WORK REQUIRED - Return the records verbatim from the line with "You are a GUI" to the end of the records, including both of those lines.

(Beginning of MATERIAL SUPPLIED)

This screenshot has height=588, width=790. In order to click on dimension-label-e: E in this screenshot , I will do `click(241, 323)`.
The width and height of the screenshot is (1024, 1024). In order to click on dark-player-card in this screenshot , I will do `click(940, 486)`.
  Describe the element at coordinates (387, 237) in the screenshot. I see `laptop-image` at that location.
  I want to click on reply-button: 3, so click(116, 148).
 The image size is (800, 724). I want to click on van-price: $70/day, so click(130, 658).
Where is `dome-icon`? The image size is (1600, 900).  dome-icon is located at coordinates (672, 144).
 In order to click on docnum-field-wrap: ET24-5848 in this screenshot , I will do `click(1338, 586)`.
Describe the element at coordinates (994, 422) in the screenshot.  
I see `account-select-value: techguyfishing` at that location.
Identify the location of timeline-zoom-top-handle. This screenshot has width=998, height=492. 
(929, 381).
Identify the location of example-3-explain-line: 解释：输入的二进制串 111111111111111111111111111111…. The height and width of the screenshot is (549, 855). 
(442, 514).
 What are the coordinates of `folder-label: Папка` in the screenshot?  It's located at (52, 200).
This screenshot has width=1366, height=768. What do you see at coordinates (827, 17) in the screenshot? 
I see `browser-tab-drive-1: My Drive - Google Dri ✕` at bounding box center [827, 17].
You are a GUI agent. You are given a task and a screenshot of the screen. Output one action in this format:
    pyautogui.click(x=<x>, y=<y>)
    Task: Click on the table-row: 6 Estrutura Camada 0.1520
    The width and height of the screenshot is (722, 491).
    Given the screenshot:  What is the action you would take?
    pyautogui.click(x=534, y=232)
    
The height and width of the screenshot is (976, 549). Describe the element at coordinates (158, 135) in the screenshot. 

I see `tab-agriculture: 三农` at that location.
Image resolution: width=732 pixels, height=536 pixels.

(End of MATERIAL SUPPLIED)

EXPECTED OUTPUT -
You are a GUI agent. You are given a task and a screenshot of the screen. Output one action in this format:
    pyautogui.click(x=<x>, y=<y>)
    Task: Click on the table-row: 6 Estrutura Camada 0.1520
    The width and height of the screenshot is (722, 491).
    Given the screenshot:  What is the action you would take?
    pyautogui.click(x=534, y=232)
    
The height and width of the screenshot is (976, 549). Describe the element at coordinates (158, 135) in the screenshot. 

I see `tab-agriculture: 三农` at that location.
Image resolution: width=732 pixels, height=536 pixels.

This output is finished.